**Work instructions**:
In the records below, begin at the line that has "Web (25, 494)" and stop after the line that has "Alista Jovellanos inicio del curso escolar (141, 1357)"; quote those lines verbatim and nothing more.
### Entries provided
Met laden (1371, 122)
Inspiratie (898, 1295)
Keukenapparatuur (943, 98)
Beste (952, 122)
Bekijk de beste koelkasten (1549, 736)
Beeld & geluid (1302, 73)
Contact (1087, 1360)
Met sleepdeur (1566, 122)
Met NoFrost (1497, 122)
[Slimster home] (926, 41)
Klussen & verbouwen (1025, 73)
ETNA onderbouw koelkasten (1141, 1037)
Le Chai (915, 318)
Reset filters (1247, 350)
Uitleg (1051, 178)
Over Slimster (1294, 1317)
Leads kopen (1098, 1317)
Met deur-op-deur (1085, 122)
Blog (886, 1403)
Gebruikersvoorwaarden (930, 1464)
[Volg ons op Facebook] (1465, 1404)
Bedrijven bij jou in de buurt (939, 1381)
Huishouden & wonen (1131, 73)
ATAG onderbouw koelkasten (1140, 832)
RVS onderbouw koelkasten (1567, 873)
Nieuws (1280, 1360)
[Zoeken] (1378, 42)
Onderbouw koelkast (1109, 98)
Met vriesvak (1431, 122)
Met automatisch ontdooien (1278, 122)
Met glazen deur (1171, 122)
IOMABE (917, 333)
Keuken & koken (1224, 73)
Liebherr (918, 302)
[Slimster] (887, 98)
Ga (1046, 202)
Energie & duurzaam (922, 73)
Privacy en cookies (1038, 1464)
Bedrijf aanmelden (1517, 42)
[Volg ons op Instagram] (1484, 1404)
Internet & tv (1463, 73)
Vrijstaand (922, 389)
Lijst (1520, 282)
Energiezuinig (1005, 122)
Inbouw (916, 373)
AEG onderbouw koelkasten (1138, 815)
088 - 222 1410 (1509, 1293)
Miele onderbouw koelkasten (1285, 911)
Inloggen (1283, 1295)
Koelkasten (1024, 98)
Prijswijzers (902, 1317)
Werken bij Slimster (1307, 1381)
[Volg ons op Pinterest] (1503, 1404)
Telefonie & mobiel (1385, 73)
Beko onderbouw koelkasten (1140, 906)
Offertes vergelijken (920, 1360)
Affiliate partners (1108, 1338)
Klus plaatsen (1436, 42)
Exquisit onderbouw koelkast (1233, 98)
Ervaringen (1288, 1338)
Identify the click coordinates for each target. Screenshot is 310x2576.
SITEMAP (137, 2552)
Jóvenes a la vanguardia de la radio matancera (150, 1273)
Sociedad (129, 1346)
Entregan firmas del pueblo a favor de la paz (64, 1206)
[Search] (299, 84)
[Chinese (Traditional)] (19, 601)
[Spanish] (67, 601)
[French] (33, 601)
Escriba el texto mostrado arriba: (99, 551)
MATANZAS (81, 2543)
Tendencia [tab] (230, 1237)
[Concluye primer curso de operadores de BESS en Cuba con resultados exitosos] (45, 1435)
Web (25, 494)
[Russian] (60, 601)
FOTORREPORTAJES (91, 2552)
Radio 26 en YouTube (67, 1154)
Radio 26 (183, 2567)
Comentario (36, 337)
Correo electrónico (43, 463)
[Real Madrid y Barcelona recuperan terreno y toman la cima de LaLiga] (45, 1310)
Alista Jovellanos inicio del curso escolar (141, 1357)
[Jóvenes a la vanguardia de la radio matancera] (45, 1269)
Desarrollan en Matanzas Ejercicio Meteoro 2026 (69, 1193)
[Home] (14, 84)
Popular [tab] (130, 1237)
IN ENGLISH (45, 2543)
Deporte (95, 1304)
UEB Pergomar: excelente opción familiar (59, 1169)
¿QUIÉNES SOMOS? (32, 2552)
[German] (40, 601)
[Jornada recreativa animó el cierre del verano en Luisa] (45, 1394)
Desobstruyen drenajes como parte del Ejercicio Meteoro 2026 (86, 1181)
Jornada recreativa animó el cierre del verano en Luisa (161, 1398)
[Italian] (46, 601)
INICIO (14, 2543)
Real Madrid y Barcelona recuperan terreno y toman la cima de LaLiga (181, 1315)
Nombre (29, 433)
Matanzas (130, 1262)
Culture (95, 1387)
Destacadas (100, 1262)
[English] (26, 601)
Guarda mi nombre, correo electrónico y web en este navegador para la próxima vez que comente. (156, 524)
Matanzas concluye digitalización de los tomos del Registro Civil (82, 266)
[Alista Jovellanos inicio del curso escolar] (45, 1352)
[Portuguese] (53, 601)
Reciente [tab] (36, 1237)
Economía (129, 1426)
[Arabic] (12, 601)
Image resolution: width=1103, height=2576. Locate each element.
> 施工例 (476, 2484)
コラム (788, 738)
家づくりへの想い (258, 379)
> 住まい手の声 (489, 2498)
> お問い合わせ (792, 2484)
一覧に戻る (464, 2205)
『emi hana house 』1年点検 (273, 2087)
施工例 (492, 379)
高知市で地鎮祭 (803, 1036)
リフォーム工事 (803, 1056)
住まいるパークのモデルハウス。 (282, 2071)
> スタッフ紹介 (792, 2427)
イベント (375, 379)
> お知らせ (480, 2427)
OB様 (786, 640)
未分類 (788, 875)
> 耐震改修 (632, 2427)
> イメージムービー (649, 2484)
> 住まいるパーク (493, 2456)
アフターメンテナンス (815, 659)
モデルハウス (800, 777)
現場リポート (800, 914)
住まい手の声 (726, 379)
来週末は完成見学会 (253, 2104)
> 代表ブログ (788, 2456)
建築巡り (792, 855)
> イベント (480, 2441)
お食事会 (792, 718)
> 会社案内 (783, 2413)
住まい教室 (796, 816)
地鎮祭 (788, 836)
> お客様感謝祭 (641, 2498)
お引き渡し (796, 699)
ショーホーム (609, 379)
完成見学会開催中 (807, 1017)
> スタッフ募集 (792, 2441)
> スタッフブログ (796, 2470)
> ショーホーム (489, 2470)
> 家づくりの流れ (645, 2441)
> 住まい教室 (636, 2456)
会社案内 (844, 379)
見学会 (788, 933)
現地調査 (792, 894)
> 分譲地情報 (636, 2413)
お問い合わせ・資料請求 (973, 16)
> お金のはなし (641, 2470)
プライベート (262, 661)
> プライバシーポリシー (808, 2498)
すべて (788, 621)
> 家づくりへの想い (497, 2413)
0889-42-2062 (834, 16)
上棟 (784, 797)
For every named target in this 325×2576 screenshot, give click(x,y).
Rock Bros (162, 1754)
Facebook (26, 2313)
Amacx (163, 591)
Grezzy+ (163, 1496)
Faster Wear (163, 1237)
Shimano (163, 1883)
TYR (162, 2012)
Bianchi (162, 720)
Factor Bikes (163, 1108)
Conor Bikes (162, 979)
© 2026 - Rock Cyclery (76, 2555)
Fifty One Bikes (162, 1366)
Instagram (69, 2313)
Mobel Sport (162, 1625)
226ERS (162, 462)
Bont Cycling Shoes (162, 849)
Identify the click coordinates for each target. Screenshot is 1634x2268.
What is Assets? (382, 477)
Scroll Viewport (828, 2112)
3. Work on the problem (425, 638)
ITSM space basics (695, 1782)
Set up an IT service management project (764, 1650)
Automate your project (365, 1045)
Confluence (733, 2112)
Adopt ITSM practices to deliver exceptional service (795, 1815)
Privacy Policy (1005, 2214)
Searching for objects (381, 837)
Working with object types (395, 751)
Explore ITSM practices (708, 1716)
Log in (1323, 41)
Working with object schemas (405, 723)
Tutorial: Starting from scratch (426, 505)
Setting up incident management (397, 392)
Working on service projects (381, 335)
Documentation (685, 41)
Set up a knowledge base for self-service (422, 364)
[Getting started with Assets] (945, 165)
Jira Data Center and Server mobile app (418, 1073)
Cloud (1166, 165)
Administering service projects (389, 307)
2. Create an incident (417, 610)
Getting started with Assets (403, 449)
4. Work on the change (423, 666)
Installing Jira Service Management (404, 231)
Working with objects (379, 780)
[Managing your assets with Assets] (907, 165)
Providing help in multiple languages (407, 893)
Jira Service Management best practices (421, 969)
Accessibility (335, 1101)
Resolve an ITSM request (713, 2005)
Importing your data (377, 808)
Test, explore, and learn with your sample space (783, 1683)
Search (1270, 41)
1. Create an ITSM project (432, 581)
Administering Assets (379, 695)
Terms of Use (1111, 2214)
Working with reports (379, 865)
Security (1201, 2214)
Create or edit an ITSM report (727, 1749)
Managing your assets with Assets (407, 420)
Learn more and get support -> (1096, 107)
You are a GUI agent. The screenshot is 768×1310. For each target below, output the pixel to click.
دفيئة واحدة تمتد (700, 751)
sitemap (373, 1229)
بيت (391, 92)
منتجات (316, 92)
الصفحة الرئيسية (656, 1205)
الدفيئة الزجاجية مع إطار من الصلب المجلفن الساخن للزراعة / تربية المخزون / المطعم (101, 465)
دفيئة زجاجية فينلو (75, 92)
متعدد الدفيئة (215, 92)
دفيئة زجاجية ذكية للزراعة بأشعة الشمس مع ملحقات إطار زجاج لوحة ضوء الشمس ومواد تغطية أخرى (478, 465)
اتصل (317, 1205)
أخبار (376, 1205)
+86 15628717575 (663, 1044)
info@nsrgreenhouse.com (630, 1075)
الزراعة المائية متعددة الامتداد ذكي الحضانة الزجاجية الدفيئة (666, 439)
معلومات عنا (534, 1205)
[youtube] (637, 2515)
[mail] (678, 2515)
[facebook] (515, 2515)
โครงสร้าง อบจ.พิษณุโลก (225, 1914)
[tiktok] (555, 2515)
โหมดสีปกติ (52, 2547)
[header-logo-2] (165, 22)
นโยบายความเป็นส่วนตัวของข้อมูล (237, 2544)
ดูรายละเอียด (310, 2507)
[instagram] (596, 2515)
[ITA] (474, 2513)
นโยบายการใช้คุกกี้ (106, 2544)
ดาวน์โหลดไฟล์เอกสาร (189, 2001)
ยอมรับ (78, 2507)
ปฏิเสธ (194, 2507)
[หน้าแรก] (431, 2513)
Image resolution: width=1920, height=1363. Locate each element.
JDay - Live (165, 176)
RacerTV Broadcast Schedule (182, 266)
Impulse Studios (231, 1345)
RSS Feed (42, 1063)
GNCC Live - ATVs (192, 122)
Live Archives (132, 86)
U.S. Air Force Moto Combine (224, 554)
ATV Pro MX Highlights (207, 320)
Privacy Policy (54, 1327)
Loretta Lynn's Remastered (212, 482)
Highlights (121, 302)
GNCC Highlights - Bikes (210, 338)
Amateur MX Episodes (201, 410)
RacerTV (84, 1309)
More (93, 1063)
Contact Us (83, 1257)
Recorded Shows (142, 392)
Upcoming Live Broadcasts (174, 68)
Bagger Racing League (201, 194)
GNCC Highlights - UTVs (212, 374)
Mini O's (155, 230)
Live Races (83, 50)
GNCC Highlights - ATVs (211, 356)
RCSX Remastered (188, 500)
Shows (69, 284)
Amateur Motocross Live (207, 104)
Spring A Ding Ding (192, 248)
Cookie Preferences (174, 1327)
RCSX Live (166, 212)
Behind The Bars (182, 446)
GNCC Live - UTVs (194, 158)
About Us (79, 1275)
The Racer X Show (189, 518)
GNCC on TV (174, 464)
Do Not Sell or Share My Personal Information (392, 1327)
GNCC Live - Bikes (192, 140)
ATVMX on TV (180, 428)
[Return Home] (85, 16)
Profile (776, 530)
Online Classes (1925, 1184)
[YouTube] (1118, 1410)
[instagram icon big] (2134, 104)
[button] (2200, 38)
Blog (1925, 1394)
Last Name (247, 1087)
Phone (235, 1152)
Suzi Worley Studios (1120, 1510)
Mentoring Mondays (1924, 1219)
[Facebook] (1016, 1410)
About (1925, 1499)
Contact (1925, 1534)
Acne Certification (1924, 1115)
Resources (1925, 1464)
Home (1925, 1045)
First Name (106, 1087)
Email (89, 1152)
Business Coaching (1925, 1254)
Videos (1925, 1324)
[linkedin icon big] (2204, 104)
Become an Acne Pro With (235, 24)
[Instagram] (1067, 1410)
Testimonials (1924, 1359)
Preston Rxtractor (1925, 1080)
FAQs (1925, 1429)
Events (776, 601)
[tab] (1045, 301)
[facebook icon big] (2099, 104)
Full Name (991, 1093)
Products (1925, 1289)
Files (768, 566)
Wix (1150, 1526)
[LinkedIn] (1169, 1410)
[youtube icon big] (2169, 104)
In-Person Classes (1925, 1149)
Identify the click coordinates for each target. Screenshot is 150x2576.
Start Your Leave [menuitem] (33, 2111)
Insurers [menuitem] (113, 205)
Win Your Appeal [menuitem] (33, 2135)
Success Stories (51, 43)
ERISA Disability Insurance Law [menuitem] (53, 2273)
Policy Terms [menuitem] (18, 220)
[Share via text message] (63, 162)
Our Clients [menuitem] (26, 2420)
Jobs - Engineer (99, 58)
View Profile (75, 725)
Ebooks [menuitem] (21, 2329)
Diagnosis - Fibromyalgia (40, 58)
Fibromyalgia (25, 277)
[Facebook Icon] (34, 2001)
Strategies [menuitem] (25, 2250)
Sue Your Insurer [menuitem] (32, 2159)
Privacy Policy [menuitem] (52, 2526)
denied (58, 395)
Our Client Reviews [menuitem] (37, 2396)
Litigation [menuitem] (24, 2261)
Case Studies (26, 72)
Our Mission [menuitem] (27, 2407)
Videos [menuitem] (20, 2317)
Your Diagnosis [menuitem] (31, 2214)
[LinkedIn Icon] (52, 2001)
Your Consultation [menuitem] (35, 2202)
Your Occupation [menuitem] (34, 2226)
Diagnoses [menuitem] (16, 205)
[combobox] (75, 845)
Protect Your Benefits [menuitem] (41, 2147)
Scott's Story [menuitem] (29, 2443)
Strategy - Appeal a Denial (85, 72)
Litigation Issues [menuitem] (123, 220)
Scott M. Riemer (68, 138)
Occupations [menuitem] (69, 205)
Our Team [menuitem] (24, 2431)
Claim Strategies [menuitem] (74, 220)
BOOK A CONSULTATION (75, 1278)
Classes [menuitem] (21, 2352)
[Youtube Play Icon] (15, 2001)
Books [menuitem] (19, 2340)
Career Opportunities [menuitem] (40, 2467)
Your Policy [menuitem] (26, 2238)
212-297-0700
######
**Response to this task**:
Web (25, 494)
[Russian] (60, 601)
FOTORREPORTAJES (91, 2552)
Radio 26 en YouTube (67, 1154)
Radio 26 (183, 2567)
Comentario (36, 337)
Correo electrónico (43, 463)
[Real Madrid y Barcelona recuperan terreno y toman la cima de LaLiga] (45, 1310)
Alista Jovellanos inicio del curso escolar (141, 1357)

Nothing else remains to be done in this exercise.